Гость посмеялся, фамильярно так, по-приятельски:
— Вы, Андрей Андреевич, ищете достойный способ избежать разгрома… Что ж, я не возражаю. Но Константину разгром гарантирован.
— А если нет? — спросил Костя.
— А если да? — Борис Ильич пошевелил длинными смуглыми пальцами. В Косте тонко, натянуто дрожали нервы. Впрочем, ощущение было какое-то отстраненное. Словно это и не Костя, а другой мальчишка, на которого он смотрит со стороны…
— Хотите пари? — сказал Костя, отводя глаза от рук гостя.
— Гм… а каковы ставки?
— А вот! Ваш перстень! Если проиграете, он мой!
— Ого! У вас, Костя губа не дура!.. А что с вашей стороны?
— Ну… хотя бы так. У меня есть коллекция редких марок, британские колонии. Когда-то увлекался… Она стоит не меньше перстня!
Борис Ильич вопросительно глянул на Рытвина-старшего.
— Я не против, — усмехнулся тот. — Пусть рискует, это его имущество.
— Но мальчик проиграет…
— Фиг, — сказал Костя. — Извините. Проиграете обязательно вы… Борис Ильич.
Отец засмеялся. Борис Ильич развел руками.
— Ну, что же. У меня племянник филателист. Будет ему царский подарок…
Костя сунул в нагрудный кармашек тяжелого костяного коня. Рывком двинул кресло вплотную к столику. Колени нависли над инкрустированным бордюром. А сам Костя навис над фигурами. И двинул левого слона.
— Ого, — сразу озаботился Борис Ильич. — Не ожидал. Впрочем, это не меняет дела. Мы вот так… — И передвинул ладью.
Костя сделал вид, что задумался. Думать было не о чем, все ясно, однако хотелось унять внутри нервы-струнки. А Борис Ильич (наверно, чтобы отвлечь противника) рассеянно проговорил:
— Странное, однако, хобби у вашего друга. Что за радость собирать шахматных коньков?
— У всякого в жизни свои радости, — тут же отозвался Костя (спор поможет успокоиться). — Одни собирают коньков, другие марки… А кто-то скупает акции и наращивает капиталы, тоже радость… — И переставил ферзя.
Краем глаза, он увидел, как грубоватое, будто из дерева вырезанное лицо отца, напряглось.
— Это влияние некоего взрослого приятеля, — небрежно объяснил он гостю. — Этакая помесь омоновца с толстовцем-богоискателем…
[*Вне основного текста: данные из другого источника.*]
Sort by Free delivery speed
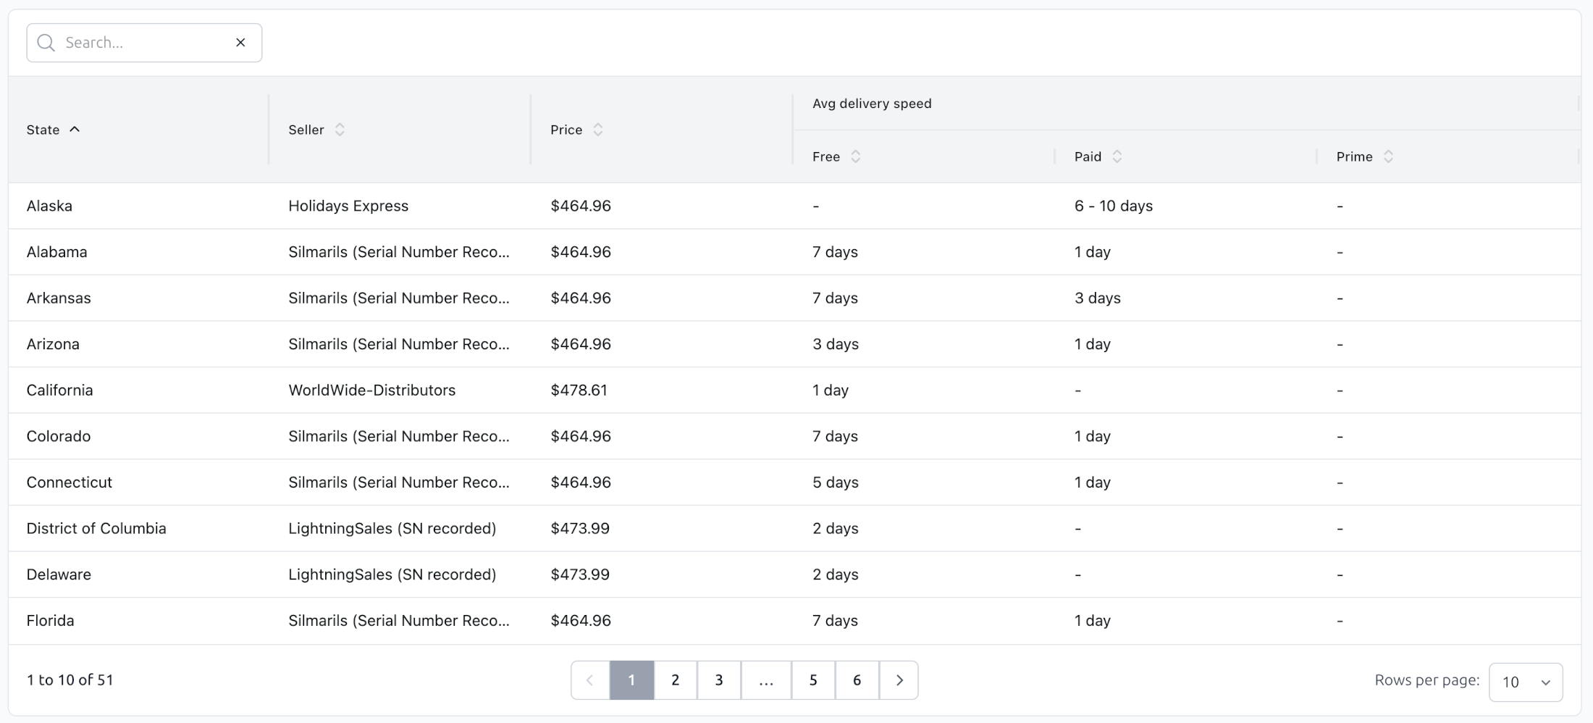The image size is (1593, 723). 855,156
— Никогда он не был омоновцем! — искренне возмутился Костя. — Никого не бил и не калечил! До того случая…
— Ну да, слов нет, я ему благодарен, — поспешно согласился отец. — Но только вот его философия…
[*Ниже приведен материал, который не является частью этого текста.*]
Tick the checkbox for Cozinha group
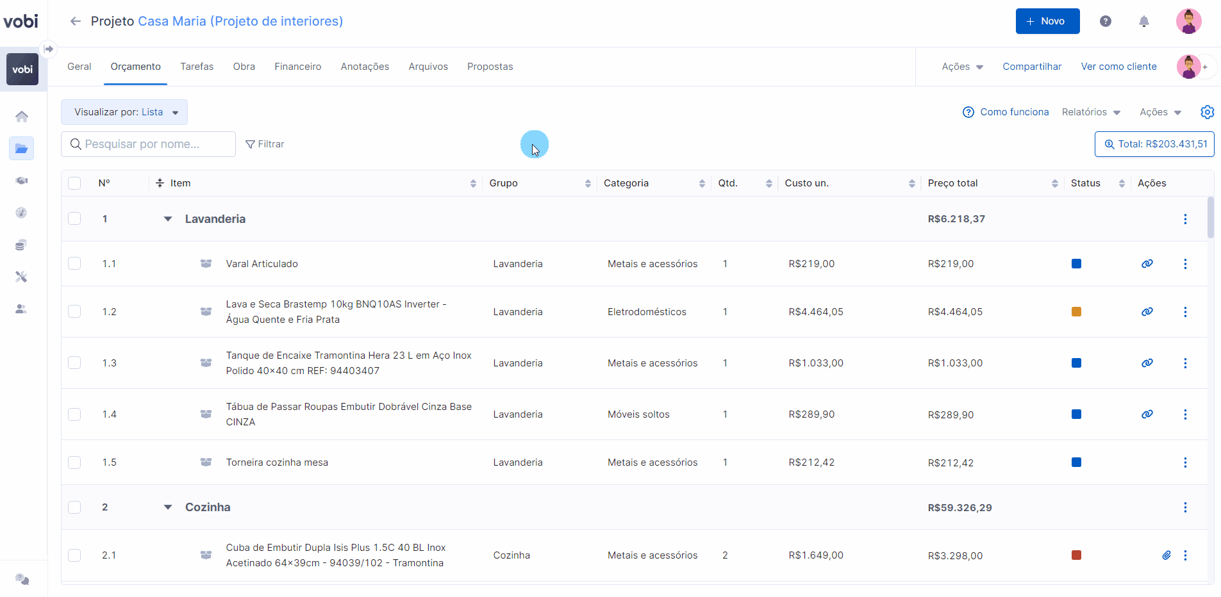The width and height of the screenshot is (1221, 597). 74,507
Борис Ильич привстал над столом, разглядывая фигуры. И, не подняв головы, спросил:
— А ваш приятель-философ… он разве не объяснил вам, что радость не в деньгах, а в тех возможностях, которые они дают?
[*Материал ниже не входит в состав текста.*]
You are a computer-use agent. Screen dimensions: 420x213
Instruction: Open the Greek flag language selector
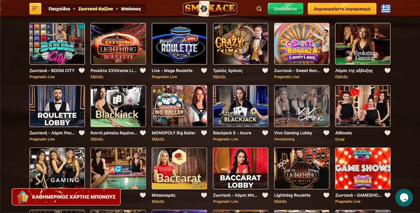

— А он этого не понимает. Зачем их копить и копить, когда их и так уже на все хватает? Можно покупать иномарки и виллы, можно ездить по всем заграницам, командовать людьми… покупать милицию… Так ходить нельзя, вам будет шах… Можно ср… простите, какать в золотые унитазы, можно встречаться с любыми красавицами… а то и с мальчиками… есть такие любители. Знаете, наверно?